Generating the synthetic tree from the TAG. In synthesis, the nodes of the TAG are visited in topological order. At each node, a decision is made about which child edges would be included as child branches of the node, if the node were to occur in the final synthesis tree. Because nodes are visited in topological order, when we visit some node x, decisions have already been made for each child of x (and each of their children, and so forth), which means that each child node of x is the root of a synthesis subtree defined by those edges that have been selected at all of its descendant nodes. In other words, the procedure to select child edges to include at a given node can be thought of as a procedure to select the subtrees that would be the children of x in the final synthesis tree. The decision regarding which edges (i.e., subtrees) to include uses the DGR criterion—that is, the selected subtrees are those that contain the most TAG edges corresponding to edges in highly weighted input trees. To avoid defining a network rather than a tree, no two subtrees may be included that contain any tips in common. In this example, TAG edge colors identify source trees (corresponding to Fig. S5), and colored numbers identify the corresponding source tree edges. Each source tree edge corresponds to at least one edge in the TAG. At each node, a decision is made which edges would be included, which defines a set of unique input tree edges that would be represented in the synthesis subtree below the given node (shown in the list on the lower left). Any edges that are parallel to selected edges are also considered to be represented. The synthesis decision at the root (node 1) selects the edges leading to nodes 7 and 11 and rejects the edges leading to nodes 9 and 11 because edges 7 and 11 the representation of tree edges in the final synthesis tree. Note that input tree edges leading to tips (i.e., external edges) are considered represented if the tip itself occurs in the synthesis tree, regardless of whether the specific edge in question does or not.
Fig. 1.
Fig. 1.
Phylogenies representing the synthetic tree.
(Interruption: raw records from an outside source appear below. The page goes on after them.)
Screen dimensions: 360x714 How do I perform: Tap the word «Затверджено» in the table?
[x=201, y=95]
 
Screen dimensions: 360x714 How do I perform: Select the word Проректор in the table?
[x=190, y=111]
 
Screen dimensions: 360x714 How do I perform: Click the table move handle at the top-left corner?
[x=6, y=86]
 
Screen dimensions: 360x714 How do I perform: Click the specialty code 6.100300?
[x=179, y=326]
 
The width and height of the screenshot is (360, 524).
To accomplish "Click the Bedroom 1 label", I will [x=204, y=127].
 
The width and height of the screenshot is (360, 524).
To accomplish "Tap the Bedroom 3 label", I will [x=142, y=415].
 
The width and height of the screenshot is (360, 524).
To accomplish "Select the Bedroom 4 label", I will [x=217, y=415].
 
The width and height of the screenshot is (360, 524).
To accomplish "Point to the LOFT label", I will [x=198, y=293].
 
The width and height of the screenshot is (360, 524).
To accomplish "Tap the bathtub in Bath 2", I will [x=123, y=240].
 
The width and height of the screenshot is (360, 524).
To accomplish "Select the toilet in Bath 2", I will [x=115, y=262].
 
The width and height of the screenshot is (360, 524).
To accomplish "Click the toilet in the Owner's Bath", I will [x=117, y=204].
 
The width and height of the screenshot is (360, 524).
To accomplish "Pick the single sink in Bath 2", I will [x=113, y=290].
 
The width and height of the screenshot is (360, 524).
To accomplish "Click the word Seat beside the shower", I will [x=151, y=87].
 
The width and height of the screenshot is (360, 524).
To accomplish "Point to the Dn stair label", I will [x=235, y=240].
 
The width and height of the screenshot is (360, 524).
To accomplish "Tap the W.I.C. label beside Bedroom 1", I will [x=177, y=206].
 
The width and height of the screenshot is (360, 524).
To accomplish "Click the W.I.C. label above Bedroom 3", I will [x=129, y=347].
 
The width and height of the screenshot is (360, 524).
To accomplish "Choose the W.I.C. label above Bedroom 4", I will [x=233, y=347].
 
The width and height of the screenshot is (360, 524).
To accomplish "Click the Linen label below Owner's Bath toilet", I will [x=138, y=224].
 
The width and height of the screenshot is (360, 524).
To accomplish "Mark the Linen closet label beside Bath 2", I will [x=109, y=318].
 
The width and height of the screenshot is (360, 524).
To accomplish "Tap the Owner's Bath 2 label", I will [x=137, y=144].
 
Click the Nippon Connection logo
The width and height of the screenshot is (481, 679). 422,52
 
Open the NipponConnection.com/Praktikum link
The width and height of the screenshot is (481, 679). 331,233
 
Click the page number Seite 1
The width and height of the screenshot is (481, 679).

The depicted tree is limited to lineages containing at least 500 descendants. (A) Colors represent proportion of lineages represented in NCBI databases. (B) Colors represent the amount of diversity measured by number of descendant tips. (C) Dark lineages have at least one representative in an input source tree.
Fig. 2.
Fig. 2.
The estimated total number of species, estimated number of named species in taxonomic databases, the number of OTUs with sequence data in GenBank, and the number of OTUs in the synthetic tree, for 10 major clades across the tree of life. Error bars (where present) represent the range of values across multiple sources. See Dataset S2 for the underlying data.
Fig. 3.
Fig. 3.
Conflict in the tree of life. Although the Open Tree of Life contains only one resolution at any given node, the underlying graph database contains conflict between trees and taxonomy (noting that these figures are conceptual, not a direct visualization of the graph). These two examples highlight ongoing conflict near the base of Eukaryota (A) and Metazoa (B). Images courtesy of PhyloPic (phylopic.org).
Fig. S7.
Fig. S7.
Conflict analysis. A supertree S with two internal nodes u and v, and three input trees T1, T2, and T3. The clade u is in conflict with T1, is supported by T2, and is irrelevant to T3. The clade v is irrelevant to T1 and T2, and is permitted by T3 because v is a resolution of the polytomy at the root in T3.